[[ Provided text, beginning ]]

A discovery by University of Alabama at Birmingham researchers about a how a common cell pathway that helps regulate cell survival and production is turned on could lead to new treatments for autoimmune diseases and cancer.
The study, published in the July 2011 issue of the journal Blood, details for the first time how the JAK-STAT pathway is activated by the protein CK2. This is important because both the pathway and protein have been previously identified as being overactive in cancer and autoimmune diseases, said the study’s senior author Etty (Tika) Benveniste, Ph.D., professor and chair of the Cell, Developmental and Integrative Biology (CDIB) and associate director for basic science in the UAB Comprehensive Cancer Center.
“There should be a time-limited response from both of these that should be of benefit to the host, but something happens in cancer and autoimmune diseases and neither is turned off, helping diseased cells grow,” Benveniste said. “In discovering that the CK2 protein activates the JAK-STAT pathway, we can now look for ways to shut down both, which is important in cancer treatment, because if you shut down only one of these, cells can still grow. These findings will help enable the development of drugs to target blocking both the pathway and the protein, of which the ultimate goal is causing cell death in tumors.”
Benveniste and her colleagues looked at cells from patients with myleoproliferative disorders, which have been shown to have an overactive JAK-STAT pathway. Myeloproliferative disorders, which include chronic myelogenous leukemia, is the name for a group of conditions that cause blood cells – platelets, white blood cells and red blood cells – to grow abnormally in the bone marrow. Though myeloproliferative disorders are serious, and may pose certain health risks, people with these conditions often live for many years after diagnosis.
The research team, Benveniste said, wanted to know if the CK2 protein was involved in making the JAK-STAT pathway overactive because previous studies in their laboratory identified the tumor suppressor PML as a regulator of the JAK-STAT pathway, and PML is a building block of CK2.

[[ Provided text, end ]]
[[ Entries shown, beginning ]]

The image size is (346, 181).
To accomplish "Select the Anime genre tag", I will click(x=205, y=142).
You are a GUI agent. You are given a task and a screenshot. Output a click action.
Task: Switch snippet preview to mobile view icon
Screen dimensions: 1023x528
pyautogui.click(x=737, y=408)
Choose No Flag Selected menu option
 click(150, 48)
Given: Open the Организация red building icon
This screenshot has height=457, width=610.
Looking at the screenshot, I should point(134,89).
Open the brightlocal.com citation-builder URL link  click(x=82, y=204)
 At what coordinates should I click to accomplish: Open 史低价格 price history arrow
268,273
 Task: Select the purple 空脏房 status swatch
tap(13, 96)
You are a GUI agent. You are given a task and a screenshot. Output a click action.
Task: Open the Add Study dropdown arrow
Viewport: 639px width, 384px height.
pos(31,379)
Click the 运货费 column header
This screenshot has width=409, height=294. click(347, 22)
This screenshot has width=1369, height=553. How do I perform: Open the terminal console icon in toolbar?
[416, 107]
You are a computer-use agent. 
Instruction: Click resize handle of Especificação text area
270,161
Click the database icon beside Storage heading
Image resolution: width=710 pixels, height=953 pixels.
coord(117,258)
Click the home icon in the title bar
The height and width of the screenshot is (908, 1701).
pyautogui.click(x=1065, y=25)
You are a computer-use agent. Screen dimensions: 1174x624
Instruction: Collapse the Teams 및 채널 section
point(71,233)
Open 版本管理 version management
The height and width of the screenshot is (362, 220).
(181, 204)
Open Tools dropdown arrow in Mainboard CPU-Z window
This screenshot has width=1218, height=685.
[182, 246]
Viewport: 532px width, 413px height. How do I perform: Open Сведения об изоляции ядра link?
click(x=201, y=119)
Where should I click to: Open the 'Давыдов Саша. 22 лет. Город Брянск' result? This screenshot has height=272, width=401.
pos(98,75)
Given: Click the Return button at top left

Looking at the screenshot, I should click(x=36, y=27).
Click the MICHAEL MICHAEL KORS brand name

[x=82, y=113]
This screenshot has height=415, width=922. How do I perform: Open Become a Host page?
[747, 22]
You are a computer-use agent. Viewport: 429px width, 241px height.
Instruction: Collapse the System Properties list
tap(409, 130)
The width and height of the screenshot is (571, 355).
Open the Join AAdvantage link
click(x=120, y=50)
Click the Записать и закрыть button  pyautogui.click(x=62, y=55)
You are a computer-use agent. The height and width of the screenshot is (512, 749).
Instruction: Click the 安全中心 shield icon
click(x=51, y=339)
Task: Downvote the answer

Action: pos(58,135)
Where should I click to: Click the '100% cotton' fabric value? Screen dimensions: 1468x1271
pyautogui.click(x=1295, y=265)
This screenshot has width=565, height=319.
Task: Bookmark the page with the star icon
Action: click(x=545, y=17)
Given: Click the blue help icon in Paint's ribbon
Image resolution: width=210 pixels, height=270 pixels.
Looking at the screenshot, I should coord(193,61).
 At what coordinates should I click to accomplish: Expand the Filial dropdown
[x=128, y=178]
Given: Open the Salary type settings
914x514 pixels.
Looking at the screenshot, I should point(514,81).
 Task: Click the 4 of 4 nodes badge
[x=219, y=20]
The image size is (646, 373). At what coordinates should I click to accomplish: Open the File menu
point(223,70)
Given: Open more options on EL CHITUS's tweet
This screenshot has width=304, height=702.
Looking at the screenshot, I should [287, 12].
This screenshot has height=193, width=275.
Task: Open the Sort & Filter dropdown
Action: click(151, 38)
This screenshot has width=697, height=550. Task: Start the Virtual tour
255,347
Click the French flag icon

[[ Entries shown, end ]]

§ **Study questions**
1. In the article about the CK2 discovery, in which journal and issue was the study published?
2. Please write what comes next in the article about the CK2 discovery, beginning after its last sentence.
Nothing here depends on the records.

§ **Answers to this exercise**
1. The July 2011 issue of the journal Blood.

2.
“We wanted to know if there was a definitive link between the two because both CK2 and JAK-STAT signaling play pivotal roles in cell survival, proliferation and anti-death mechanisms, and their dysregulation are associated with cancer and other diseases,” Benveniste said. “However, little has been known about the potential communication between CK2 and the JAK-STAT pathway in cells.”
To test their theory about the link between the two, in a laboratory setting the researchers utilized small interfering RNA and pharmaceuticals designed to block CK2 expression or inhibit its activity and then examined the effects blocking it had on the activation of the JAK-STAT pathway. The results showed that JAK-STAT activation is dependent on the presence or activity of CK2.
“Through this study, we provided clear evidence that activation of the JAK-STAT signaling pathway is dependent on the presence and/or activity of CK2 in tumor cells,” Benveniste said. “There are a number of pharmaceutical companies that are generating inhibitors for both of these and some are in clinical trials now. Because of our observations, companies that produce these inhibitors can now test drugs that inhibit both on patients. Some of that is starting to happen now in people with myleoproliferative disorders, and future studies are planned on glioblastoma multiforme, the deadliest brain tumor, and breast cancer.”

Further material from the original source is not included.